### PROBLEM DESCRIPTION
In the listing below, find the line holding "Click the Amazon" and the line holding "This screenshot has width=1090, height=1081.". Write out those two lines and all lines between, exactly, and nothing more.

### EXTRACTED MATERIAL

.....

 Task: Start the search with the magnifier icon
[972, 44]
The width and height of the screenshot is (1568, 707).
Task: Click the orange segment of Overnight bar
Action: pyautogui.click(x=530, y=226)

.....

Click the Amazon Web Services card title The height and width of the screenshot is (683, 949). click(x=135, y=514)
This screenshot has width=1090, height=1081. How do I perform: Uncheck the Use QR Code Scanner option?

.....

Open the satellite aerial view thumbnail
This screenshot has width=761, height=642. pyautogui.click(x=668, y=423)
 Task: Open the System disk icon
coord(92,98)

.....

### YOUR RESPONSE
Click the Amazon Web Services card title The height and width of the screenshot is (683, 949). click(x=135, y=514)
This screenshot has width=1090, height=1081. How do I perform: Uncheck the Use QR Code Scanner option?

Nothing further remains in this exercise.